OdpowiedzUsuńZ Kobo używałam, ale tego jeszcze nie... ;)
OdpowiedzUsuńŚwietnyy produkt ! ;)
OdpowiedzUsuńświetny produkt, przydałby mi się :)
OdpowiedzUsuńMam i polecam :)
OdpowiedzUsuńJa mam tylko ten z Kobo i uważam że jest dobry. :) Na Kryolan przyjdzie czas. :)
OdpowiedzUsuńmam podobny produkt z avonu, sprawdza się całkiem dobrze, ale raczej na drugi dzień makijaż już by nie przetrwał :P
OdpowiedzUsuńCiekawy kosmetyk.
OdpowiedzUsuńJa w zasadzie poza rzęsami i pazurkami nie maluje nic więcej, nie mniej dobrze jest wiedzieć, że jest takie cudo ;)
ja prawię się nie maluję, a jeśli już to kroplą podkładu więc nie zależy mi szczególnie na trwałości.

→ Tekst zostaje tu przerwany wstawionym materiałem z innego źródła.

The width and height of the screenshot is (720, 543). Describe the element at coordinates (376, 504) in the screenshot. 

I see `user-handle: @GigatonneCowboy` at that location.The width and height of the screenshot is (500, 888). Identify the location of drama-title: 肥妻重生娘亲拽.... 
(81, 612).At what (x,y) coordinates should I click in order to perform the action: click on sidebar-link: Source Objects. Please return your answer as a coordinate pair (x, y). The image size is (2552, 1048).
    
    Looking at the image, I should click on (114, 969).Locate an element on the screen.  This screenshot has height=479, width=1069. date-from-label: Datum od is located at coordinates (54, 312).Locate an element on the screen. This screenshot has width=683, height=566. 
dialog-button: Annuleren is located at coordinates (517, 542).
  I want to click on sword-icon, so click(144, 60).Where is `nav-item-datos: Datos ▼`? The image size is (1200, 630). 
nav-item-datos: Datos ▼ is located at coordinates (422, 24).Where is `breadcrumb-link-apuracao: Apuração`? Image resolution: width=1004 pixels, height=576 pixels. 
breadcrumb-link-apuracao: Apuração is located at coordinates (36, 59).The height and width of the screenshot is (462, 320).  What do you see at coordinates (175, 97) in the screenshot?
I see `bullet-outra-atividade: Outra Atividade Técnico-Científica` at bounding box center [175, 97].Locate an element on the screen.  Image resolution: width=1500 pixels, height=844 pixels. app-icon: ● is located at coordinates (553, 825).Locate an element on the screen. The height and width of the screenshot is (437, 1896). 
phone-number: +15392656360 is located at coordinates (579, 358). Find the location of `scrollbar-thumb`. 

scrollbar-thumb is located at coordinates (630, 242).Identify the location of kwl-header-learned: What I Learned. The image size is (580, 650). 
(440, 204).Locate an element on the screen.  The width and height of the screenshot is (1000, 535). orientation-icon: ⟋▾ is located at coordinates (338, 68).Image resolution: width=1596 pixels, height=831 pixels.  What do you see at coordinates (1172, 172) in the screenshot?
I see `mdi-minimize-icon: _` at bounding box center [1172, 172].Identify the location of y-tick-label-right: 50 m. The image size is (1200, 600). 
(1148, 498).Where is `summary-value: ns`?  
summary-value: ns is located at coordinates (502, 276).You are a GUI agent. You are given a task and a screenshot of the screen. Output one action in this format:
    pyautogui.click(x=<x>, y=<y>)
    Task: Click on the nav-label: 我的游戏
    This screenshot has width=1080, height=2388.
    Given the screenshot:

OdpowiedzUsuńLike your blog very much! It was so interesting to read your posts and also I’d like to say that you have beautiful photos! I know that it requires so much time to update blog, but keep doing it!)
OdpowiedzUsuńI’ll be happy to see you in my blog!)
Diana Cloudlet
http://www.dianacloudlet.com/
Kupiłam go właśnie ze względu na chęć malowania się na własny ślub :)
OdpowiedzUsuńmam z Kobo taki produkt, ale rzadko po niego sięgam :)
OdpowiedzUsuńNie miałam jeszcze żadnego utrwalacza, ale Kryolan darzę zaufaniem i na pewno zainwestowałabym właśnie w ten .
OdpowiedzUsuńNa szczęście nie potrzebuję takiego produktu :).
OdpowiedzUsuńJa raczej nie potrzebuje takich produtków, chociaż może i czasami by się przydał :D
OdpowiedzUsuńSłyszałam o nim wiele dobrego i na jakieś większe wyjścia by mi się przydał :)
OdpowiedzUsuńooo, nawet cena dość rozsądna :) może kiedyś się na niego skuszę :)
OdpowiedzUsuńJa zawsze kupuję ten niebieski za 100 zł i mam go na rok:)
OdpowiedzUsuńProdukt ciekawy, jednak nie dla mnie.
OdpowiedzUsuńMam jakiś spray tego typu, ale jakoś nie używam często :D
OdpowiedzUsuńSzukałam takiego produktu na lato. Wiem, że coś podobnego ma kobo także pewnie wybiorę tamten.
OdpowiedzUsuńJa już mam za sobą ten wielki dzień, ale przecież jeszcze wiele ważnych okazji przede mną, jak choćby chrzciny ;) Myślę, że dla siebie samej szkoda go kupować, ale dla każdej makijażystki, jak sama wspomniałam, to absolutny must have.